CALC-1 (Cetuximab in Advanced Lung Cancer): Study of 2 Methods of Combining Cetuximab and Gemcitabine in Patients With Advanced Non Small-cell Lung Cancer

Advanced Non-Small Cell Lung Cancer Clinical Trial

— CALC-1  

Official title:

Randomized Phase II Study of Cetuximab in Combination With Gemcitabine or Gemcitabine Followed by Cetuximab in Advanced Non Small-cell Lung Cancer Patients Who Are Not Candidates for Platinum Based Therapy.

Clinical Trial Details — Status: Completed

Administrative data

• NCT number: NCT00330746
• Other study ID #: CALC-1
• Secondary ID: 2004-002811-98
• Status: Completed
• Phase: Phase 2
• First received: May 26, 2006
• Last updated: May 17, 2012
• Start date: November 2005
• Est. completion date: June 2008

Study information

• Verified date: May 2012
• Source: National Cancer Institute, Naples
• Contact: n/a
• Is FDA regulated: No
• Health authority: Italy: Ethics Committee
• Study type: Interventional

Clinical Trial Summary

The purpose of this study is to select the more promising method of combining cetuximab with gemcitabine for treating patients with advanced non small-cell lung cancer, who are not candidates for platinum based therapy.

Description:

The standard treatment for advanced non small cell lung cancer (NSCLC) is combination chemotherapy with cisplatin or carboplatin. Due to its toxicity, this therapy may not be suited for certain patients including the elderly, those whose general condition is poor. Combining chemotherapy with a biologic agent ("targeted therapy") is a new strategy being evaluated for the treatment of NSCLC, and cetuximab is one of the drugs that has shown promise for its activity and tolerability. This study aims to determine the more promising of 2 methods of combining gemcitabine with cetuximab (in combination vs. sequential administration), in two groups of patients who are not candidates for combination platinum based chemotherapy: patients under age 70 with performance status 2 (expected enrollment 42) , and patients over age 70 (expected enrollment 58).

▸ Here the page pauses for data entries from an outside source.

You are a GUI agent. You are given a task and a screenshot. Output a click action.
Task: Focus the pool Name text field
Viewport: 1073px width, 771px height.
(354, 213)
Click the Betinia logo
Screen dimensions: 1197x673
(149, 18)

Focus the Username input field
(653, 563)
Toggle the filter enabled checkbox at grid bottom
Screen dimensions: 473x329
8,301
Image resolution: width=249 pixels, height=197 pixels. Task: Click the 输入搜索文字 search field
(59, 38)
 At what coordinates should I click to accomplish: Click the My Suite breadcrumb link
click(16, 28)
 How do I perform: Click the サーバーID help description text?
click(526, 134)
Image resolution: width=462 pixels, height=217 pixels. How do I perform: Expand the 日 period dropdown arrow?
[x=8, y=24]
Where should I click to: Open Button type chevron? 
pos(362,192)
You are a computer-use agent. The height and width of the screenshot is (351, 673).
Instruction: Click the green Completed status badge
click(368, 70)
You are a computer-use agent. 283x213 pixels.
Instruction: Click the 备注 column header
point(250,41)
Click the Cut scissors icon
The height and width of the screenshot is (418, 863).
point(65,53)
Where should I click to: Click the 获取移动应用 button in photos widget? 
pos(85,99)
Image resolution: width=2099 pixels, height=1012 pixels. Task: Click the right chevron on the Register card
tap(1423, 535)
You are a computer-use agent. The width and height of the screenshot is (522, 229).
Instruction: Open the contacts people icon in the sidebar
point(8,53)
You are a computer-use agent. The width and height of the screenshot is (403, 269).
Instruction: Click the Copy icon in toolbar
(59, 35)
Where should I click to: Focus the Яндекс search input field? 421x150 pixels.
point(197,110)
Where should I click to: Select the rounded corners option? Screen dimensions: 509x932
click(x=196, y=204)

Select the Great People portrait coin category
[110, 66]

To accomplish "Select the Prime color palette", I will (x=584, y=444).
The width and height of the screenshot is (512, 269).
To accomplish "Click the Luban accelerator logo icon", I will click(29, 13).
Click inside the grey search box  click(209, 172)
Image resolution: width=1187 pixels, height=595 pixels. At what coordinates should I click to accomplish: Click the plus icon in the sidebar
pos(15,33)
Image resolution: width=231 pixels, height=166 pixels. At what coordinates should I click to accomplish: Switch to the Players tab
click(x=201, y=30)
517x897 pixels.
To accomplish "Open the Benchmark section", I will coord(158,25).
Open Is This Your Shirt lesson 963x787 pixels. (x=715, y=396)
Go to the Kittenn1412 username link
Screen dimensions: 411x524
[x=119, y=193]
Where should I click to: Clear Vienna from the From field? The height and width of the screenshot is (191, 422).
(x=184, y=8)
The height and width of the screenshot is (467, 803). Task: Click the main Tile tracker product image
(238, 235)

Patients will be randomly assigned to one of two treatment arms:

• Arm A: Cetuximab + Gemcitabine:

• Cetuximab given intravenously weekly AND

• Gemcitabine given intravenously for a maximum of 6 cycles (on days 1 and 8 of each 3 week cycle)

• Arm B: Gemcitabine followed by Cetuximab:

• Gemcitabine given intravenously for a maximum of 6 cycles (on days 1 and 8 of each 3 week cycle) THEN

• Cetuximab given intravenously weekly

In Arm B, Cetuximab is administered as maintenance therapy when there has been an objective response to chemotherapy, or as second line therapy in patients who had disease progression during chemotherapy

Recruitment information / eligibility

• Status: Completed
• Enrollment: 100
• Est. completion date: June 2008
• Est. primary completion date: January 2008
• Accepts healthy volunteers: No
• Gender: Both
• Age group: 18 Years and older

Eligibility

Inclusion Criteria:

• Signed written informed consent

• Age > 18

• Histological diagnosis of non small-cell lung cancer (NSCLC)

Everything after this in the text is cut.